Dear all, I have some NCBI nucleotide ID, about 4,000. I want to download it's protein sequence from NCBI. I know we can download the fasta format using "NCBI batch", but the problem is that I can not download the protein sequence using the nucleotide ID, unless I download that one by one, but it is impossible for 4,000 sequence....
So I just want to know if there is any method that I can transfer the NCBI nucleotide ID to protein ID? or if any resolution for that? the NCBI nucleotide ID looks like this: XM_017496492.1, and it's relative protein ID is: XP_017351981.1
Any advices will be greatly appreciated!
interesting question.
Would simply blasting the nucleotide sequences you are interested in against nrprot (or a subset of it if the required IDs are from a single species or some other taxonomic subset), be an option.
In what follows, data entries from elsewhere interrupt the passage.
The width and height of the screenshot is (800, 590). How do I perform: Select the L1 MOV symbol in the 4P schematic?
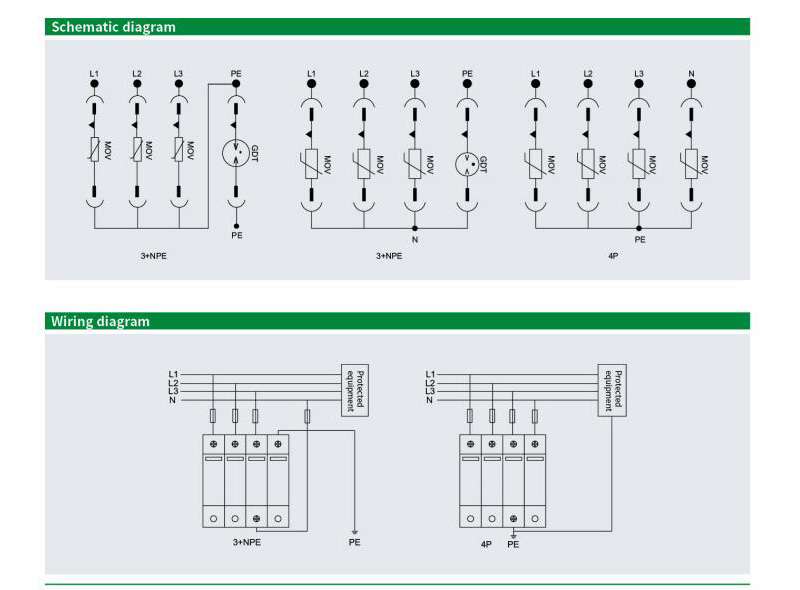[x=535, y=162]
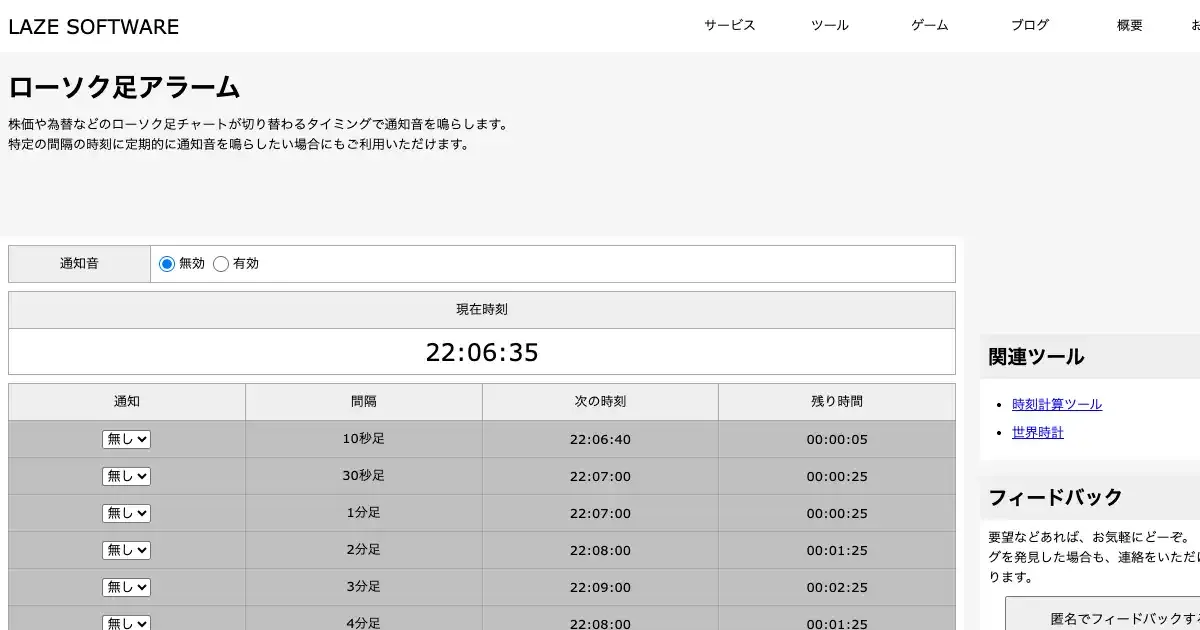Go to the ゲーム menu item

click(929, 26)
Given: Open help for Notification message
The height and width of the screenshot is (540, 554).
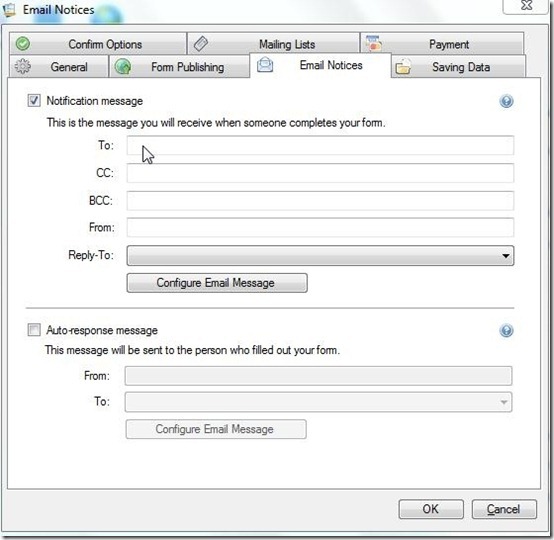Looking at the screenshot, I should tap(506, 101).
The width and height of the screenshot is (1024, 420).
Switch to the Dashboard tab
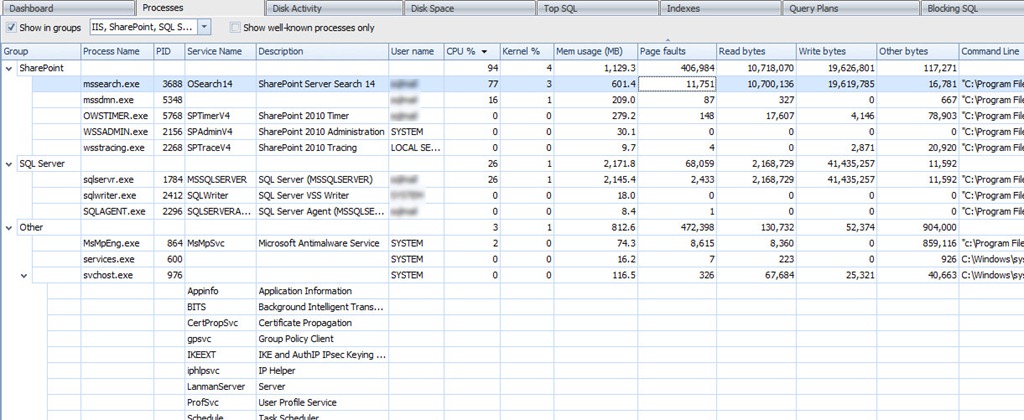click(x=68, y=8)
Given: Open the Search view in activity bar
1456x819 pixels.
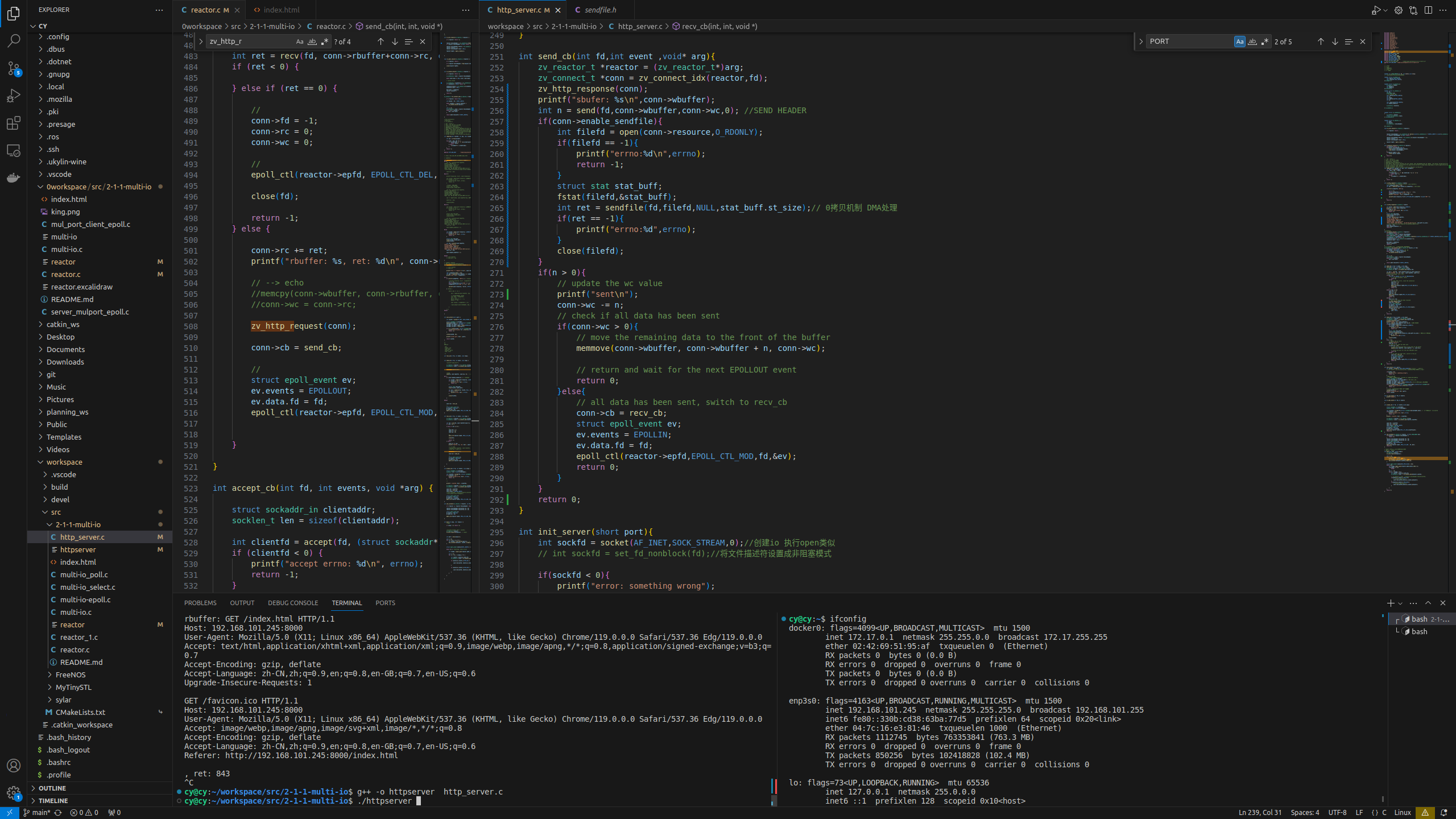Looking at the screenshot, I should (x=14, y=41).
Hi, thanks for suggestions! I didn't address it clearly..this is actually a RNA sequencing data has a reference genome, I just find some interested gene and want to get the protein ID, then download the protein sequences, after that, I will use those protein sequences as the input file for Orthofinder. So in this case, maybe transfer the ID is much easier..?
OK, different issue indeed. I will leave it up to others to chip in here.
One remark though is that running things like Orthofinder on a subset of proteins will technically work but might (will?) bias the results. It's advisable to run those tools with an as complete set of proteins as you can.
EDIT : et voila, genomax has already provided a solution for this.